Institute of Agricultural Remote Sensing and Information System Application, Zhejiang University, Hangzhou 310029, China.
J Zhejiang Univ Sci B. 2010 Jan;11(1):71-8. doi: 10.1631/jzus.B0900193.
Detection of crop health conditions plays an important role in making control strategies of crop disease and insect damage and gaining high-quality production at late growth stages. In this study, hyperspectral reflectance of rice panicles was measured at the visible and near-infrared regions. The panicles were divided into three groups according to health conditions: healthy panicles, empty panicles caused by Nilaparvata lugens Stål, and panicles infected with Ustilaginoidea virens. Low order derivative spectra, namely, the first and second orders, were obtained using different techniques. Principal component analysis (PCA) was performed to obtain the principal component spectra (PCS) of the foregoing derivative and raw spectra to reduce the reflectance spectral dimension. Support vector classification (SVC) was employed to discriminate the healthy, empty, and infected panicles, with the front three PCS as the independent variables. The overall accuracy and kappa coefficient were used to assess the classification accuracy of SVC. The overall accuracies of SVC with PCS derived from the raw, first, and second reflectance spectra for the testing dataset were 96.55%, 99.14%, and 96.55%, and the kappa coefficients were 94.81%, 98.71%, and 94.82%, respectively. Our results demonstrated that it is feasible to use visible and near-infrared spectroscopy to discriminate health conditions of rice panicles.
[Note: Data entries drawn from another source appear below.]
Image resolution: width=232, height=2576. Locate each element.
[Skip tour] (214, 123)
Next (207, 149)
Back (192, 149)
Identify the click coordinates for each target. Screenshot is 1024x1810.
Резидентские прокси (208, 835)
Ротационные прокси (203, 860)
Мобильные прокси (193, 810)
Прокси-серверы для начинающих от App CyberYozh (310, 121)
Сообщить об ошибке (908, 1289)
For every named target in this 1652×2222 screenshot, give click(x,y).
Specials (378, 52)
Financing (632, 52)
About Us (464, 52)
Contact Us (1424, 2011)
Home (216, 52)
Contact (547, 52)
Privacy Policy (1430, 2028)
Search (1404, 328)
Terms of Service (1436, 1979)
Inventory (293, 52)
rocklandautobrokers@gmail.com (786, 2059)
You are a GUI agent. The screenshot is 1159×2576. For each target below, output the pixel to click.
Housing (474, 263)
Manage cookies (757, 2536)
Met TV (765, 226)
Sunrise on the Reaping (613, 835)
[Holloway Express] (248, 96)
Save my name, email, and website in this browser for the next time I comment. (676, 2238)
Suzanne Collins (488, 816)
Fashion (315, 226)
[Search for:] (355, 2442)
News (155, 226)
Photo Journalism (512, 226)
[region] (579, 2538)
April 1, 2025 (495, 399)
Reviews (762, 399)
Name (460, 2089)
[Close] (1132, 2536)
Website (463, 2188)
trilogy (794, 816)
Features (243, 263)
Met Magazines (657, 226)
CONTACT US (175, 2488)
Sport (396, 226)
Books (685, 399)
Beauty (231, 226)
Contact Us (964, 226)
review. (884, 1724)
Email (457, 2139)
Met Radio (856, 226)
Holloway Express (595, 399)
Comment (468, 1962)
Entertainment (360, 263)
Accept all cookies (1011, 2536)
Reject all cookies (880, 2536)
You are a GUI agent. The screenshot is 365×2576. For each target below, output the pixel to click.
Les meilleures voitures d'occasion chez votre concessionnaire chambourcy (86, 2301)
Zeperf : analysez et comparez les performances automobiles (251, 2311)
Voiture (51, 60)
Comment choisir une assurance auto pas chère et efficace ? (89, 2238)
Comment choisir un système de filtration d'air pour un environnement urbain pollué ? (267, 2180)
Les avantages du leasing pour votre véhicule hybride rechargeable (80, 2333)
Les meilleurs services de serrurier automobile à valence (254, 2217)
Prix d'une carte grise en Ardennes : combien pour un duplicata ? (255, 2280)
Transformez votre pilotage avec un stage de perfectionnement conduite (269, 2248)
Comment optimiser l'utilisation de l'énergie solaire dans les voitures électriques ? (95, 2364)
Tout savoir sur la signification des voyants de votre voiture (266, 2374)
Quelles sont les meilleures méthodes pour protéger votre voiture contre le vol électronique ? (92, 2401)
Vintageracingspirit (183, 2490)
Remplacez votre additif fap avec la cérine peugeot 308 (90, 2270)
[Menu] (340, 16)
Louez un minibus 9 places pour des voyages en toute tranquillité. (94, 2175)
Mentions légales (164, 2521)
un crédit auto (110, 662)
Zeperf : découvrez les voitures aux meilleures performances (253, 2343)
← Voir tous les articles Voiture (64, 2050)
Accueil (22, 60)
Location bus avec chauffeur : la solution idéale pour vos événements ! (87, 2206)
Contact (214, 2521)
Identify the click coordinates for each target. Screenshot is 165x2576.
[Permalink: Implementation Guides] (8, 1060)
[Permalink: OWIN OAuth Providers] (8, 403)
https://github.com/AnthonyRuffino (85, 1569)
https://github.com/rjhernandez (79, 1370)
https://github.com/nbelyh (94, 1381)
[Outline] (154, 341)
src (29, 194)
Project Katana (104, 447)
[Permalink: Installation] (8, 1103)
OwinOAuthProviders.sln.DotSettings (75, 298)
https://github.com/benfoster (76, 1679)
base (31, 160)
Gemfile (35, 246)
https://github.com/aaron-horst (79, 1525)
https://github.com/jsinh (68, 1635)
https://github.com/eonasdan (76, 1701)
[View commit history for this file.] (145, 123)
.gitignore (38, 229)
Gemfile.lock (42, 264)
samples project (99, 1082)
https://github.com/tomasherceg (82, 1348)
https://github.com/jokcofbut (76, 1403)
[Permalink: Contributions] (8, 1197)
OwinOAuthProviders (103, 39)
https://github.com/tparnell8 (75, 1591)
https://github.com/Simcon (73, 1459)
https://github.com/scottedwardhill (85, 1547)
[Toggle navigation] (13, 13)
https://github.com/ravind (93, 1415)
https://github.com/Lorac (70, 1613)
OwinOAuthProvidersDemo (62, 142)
检测作物健康状况在制定作物病虫害防治策略和获得后期生长阶段的高质量产量方面发挥着重要作用。本研究在可见和近红外区域测量了稻穗的高光谱反射率。根据健康状况将稻穗分为三组:健康稻穗、褐飞虱造成的空稻穗和感染稻曲病菌的稻穗。使用不同技术获得低阶导数光谱,即一阶和二阶导数。进行主成分分析(PCA)以获得原始和导数光谱的主成分光谱(PCS),以降低反射率光谱的维度。支持向量分类(SVC)用于区分健康、空和感染的稻穗,以前三个主成分作为自变量。总体准确率和kappa 系数用于评估 SVC 的分类准确率。使用来自原始、一阶和二阶反射率光谱的 PCS 进行测试数据集的 SVC 的总体准确率分别为 96.55%、99.14%和 96.55%,kappa 系数分别为 94.81%、98.71%和 94.82%。我们的结果表明,使用可见和近红外光谱来区分稻穗的健康状况是可行的。